For centuries, parents have carried babies on their bodies using fabric slings in the front or papoose boards or other carriers on the back. Several medical journals, including Pediatrics and the International Journal of Childbirth Education, have reported that babies who are thusly "worn" are less fussy. Babywearing also makes it easier for moms to get out of the house more often and stay active, which can lessen the so-called "baby blues," according to the International Journal of Childbirth Education.
"The main benefit of babywearing is that parents can have their hands free," ZukaBaby founder Erin Reho Pelias says.
Pelias and ZukaBaby employee Jen Fultz explain to new parents how to pick the perfect baby carrier, which accessories you need and the principles of safe babywearing.
First, choose the right type of carrier. Baby carriers can be structured (Baby Bjorn, Beco, Mei Tai), unstructured (Boba, Moby, Happy) or somewhere in between (Baby K'Tan, ZoloWear, Sakura Bloom).
Parents should try out different carriers to see which style they prefer, since no one design is superior to another.

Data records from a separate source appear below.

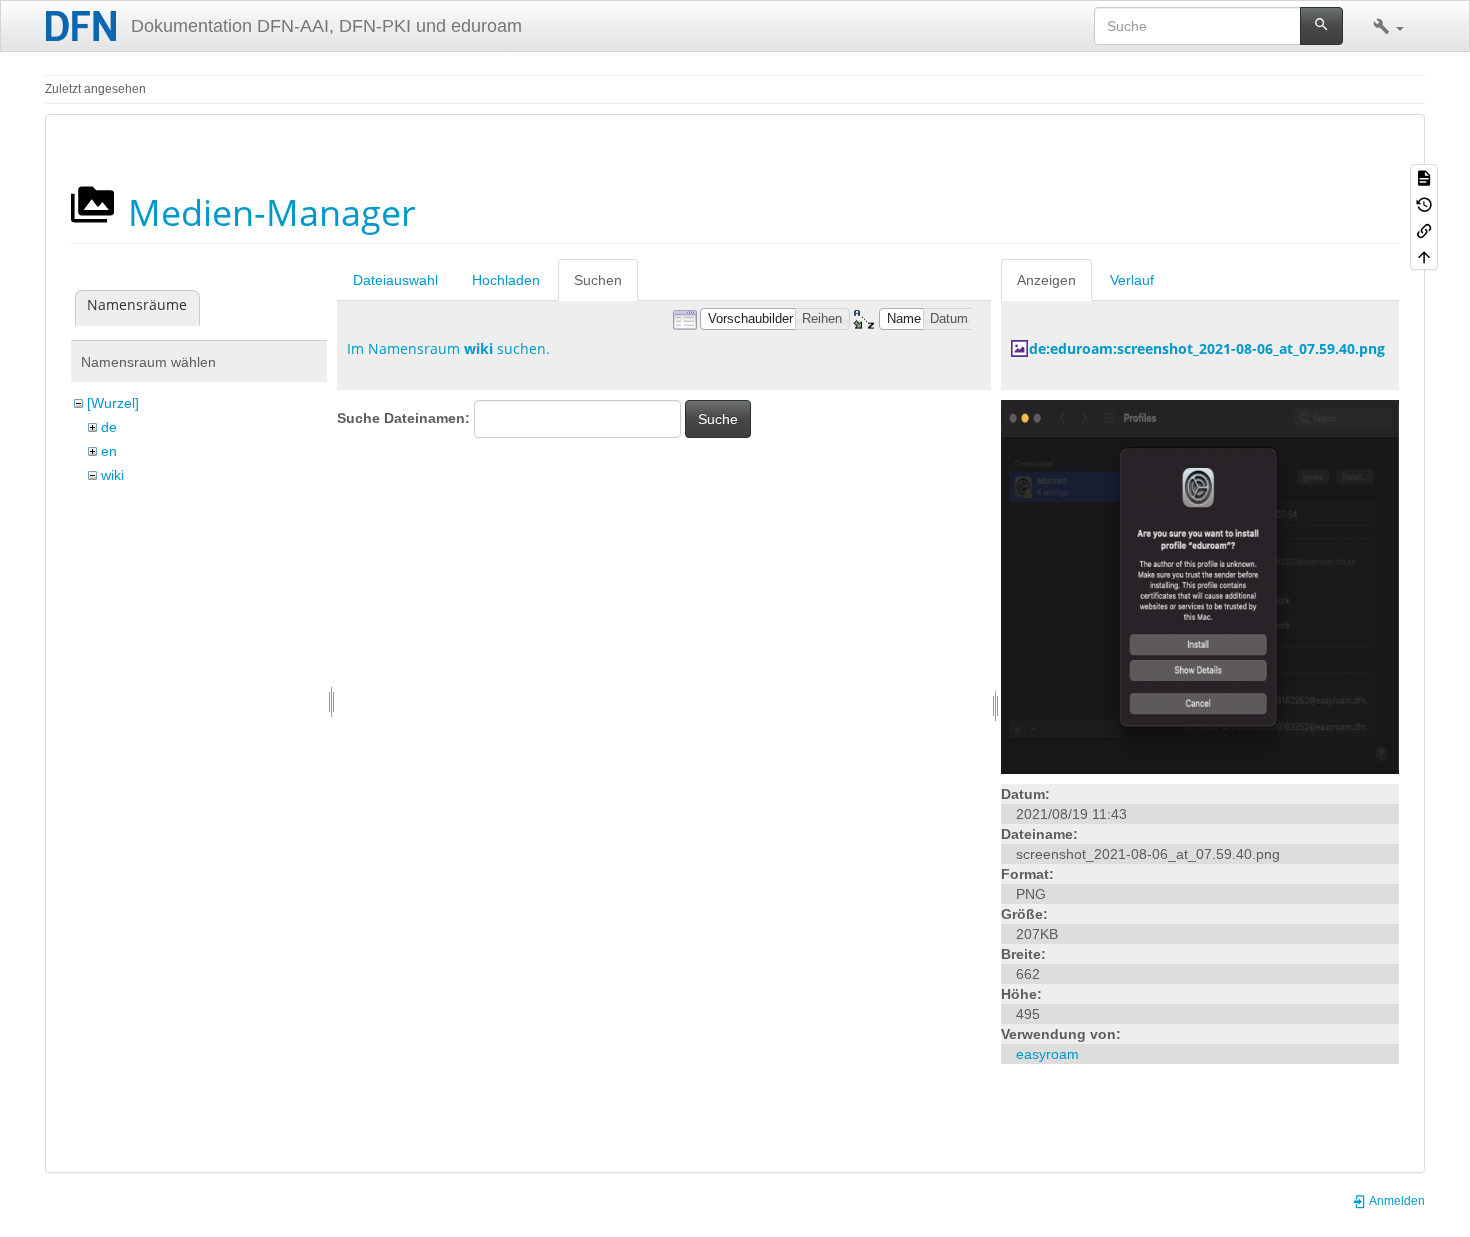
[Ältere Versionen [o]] (1424, 203)
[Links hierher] (1424, 230)
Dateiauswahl (395, 280)
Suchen (598, 280)
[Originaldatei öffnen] (1200, 586)
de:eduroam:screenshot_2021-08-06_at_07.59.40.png (1207, 348)
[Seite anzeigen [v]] (1424, 177)
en (109, 451)
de (109, 427)
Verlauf (1132, 280)
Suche (718, 419)
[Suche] (1321, 26)
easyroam (1047, 1054)
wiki (112, 475)
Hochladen (506, 280)
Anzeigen (1046, 280)
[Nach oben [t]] (1424, 256)
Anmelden (1396, 1201)
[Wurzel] (113, 403)
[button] (1388, 26)
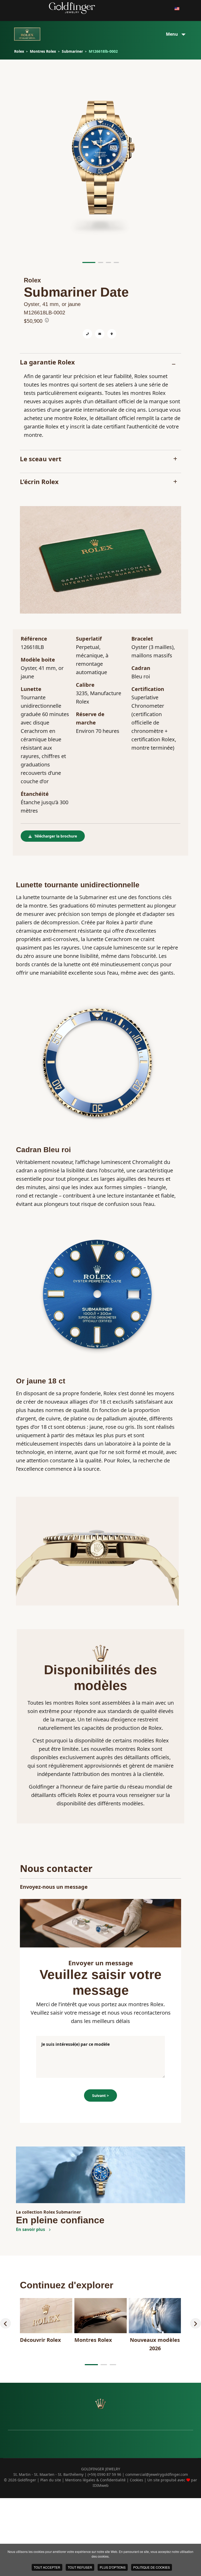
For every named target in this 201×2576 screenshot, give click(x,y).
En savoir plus (31, 2229)
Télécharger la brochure (55, 836)
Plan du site (50, 2479)
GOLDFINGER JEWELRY (100, 2468)
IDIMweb (101, 2485)
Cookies (136, 2479)
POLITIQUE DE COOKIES (151, 2567)
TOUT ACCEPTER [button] (47, 2567)
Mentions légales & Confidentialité (95, 2479)
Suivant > (100, 2095)
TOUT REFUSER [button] (80, 2567)
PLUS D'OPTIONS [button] (113, 2567)
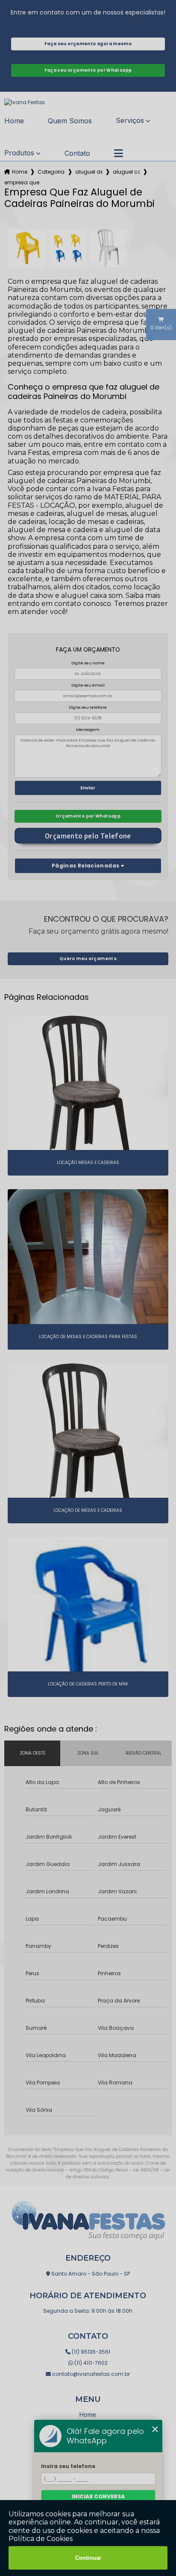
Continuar (88, 2558)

"Some people like the woven wraps without the structure because you can do more things with it and have more freedom, and they're not sized, so several people can wear it," Fultz says.
"Some carriers will put the weight on your upper back, which is more comfortable for Dad," Pelias says. "Women prefer weight carried down on their hips."
Second, pick accessories. Most carriers' instructions recommend waiting until the baby is 15 pounds and can control his or her head movements before using a carrier. Therefore, inserts to stablilize an infant's head are an ideal accessory for parents wanting to wear their newborns. Hoods, suck pads for teething babies, storage pouches and winter carrier covers are also available.
Finally, learn how to wear the baby safely. Baby boutiques are great places to learn hands-on.
"The top tip is to make sure [the baby is] visible and kissable," Fultz says. "If you can see him and kiss him, he's probably safe and happy."
After a rash of infant suffocation deaths connected with sling carriers in 2010, the U.S. Consumer Product Safety Commission urged parents to make sure babies in slings don't have their faces obstructed by fabric or by the adult's body or that they are not curled in a chin-to-chest position. Parents with babies younger than four months with breathing problems, including temporary ones, or those born with a low weight should be extra careful when using slings. The International Journal of Childbirth Education cautions against riding bikes or other vehicles and cooking or eating hot items while wearing a baby. The magazine also urges parents to practice wearing baby carriers before using them regularly; check for wear around the seams, straps, buckles or rings; and face the baby outward while wearing the carrier, except when breast-feeding.